Listen to King Sunny Adé on Apple Music and Spotify.
The untimely death of Bob Marley in 1981 prompted Island Records founder Chris Blackwell to search for an “It-international star” replacement. King Sunny Adé and Bob Marley, however, were two different kinds of artists— from genres to messaging, style, and origin —even if, in the eyes of the Western music industry, they were of the same cloth. This flawed view rendered all international Black music the same, slotting it into the highly-contentious “world music” category.

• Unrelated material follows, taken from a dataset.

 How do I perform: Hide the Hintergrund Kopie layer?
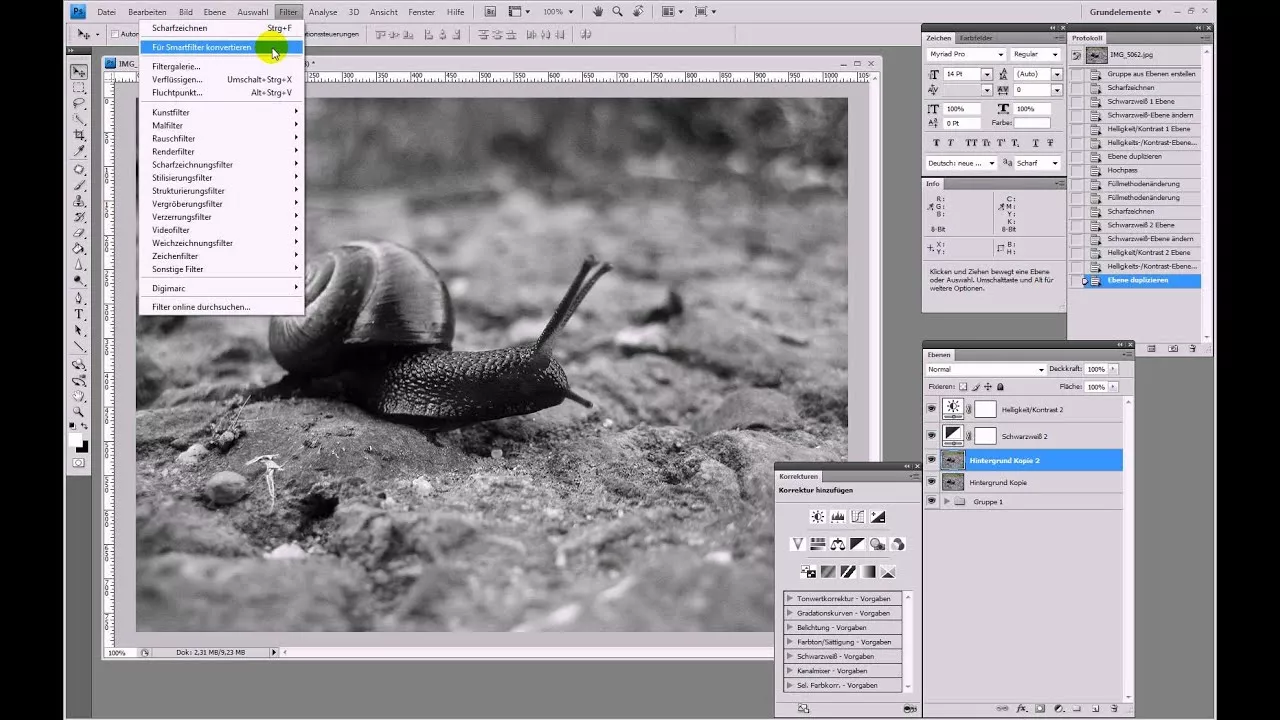[x=932, y=482]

Perhaps sensing this, Adé named the album specifically after the genre of music he was playing. When he was growing up, jùjú had primarily been folk and social music defined by Yoruba drums and vocals. After highlife music, juju became the popular, dominant sound in Nigeria during the second half of the 20th century. Derived from traditional Yoruba percussion, jùjú music was believed to have been created by musician AbdulRafiu Babatunde King, known as Tunde King. Along with pioneering musicians like Adéolu Akinsanya, Ayinde Bakare, Dele Ojo, Ebenezer Obey, Fatai Rolling Dollar, I. K. Dairo, and his main influence, Tunde Nightingale, Adé played the pivotal role in making jùjú popular both in and outside Nigeria.
“The name has been given to my kind of music by the colonists,” he told NYC Radio Live. Though the name comes from the Yoruba word “jùjú” or “jiju” meaning “throwing,” British colonists in Nigeria called the sounds they were hearing from various groups jùjú. What they didn’t understand was, he noted, “It’s a free sound.” This pillar of the genre gave Adé the license to experiment.
The predominant instrument of jùjú was the Iya Ilu, or “talking drum.” Adé innovated by introducing the pedal steel guitar to the music. In an Afropop Worldwide podcast, Nigerian poet and cultural commentator Odia Ofeimun explains that “Sunny Adé was special because he had a commitment to an instrument, the guitar, which made all the difference… Even if you didn’t understand the Yoruba language, you got into the stream of those guitar strings… He was a new kind of jùjú musician.”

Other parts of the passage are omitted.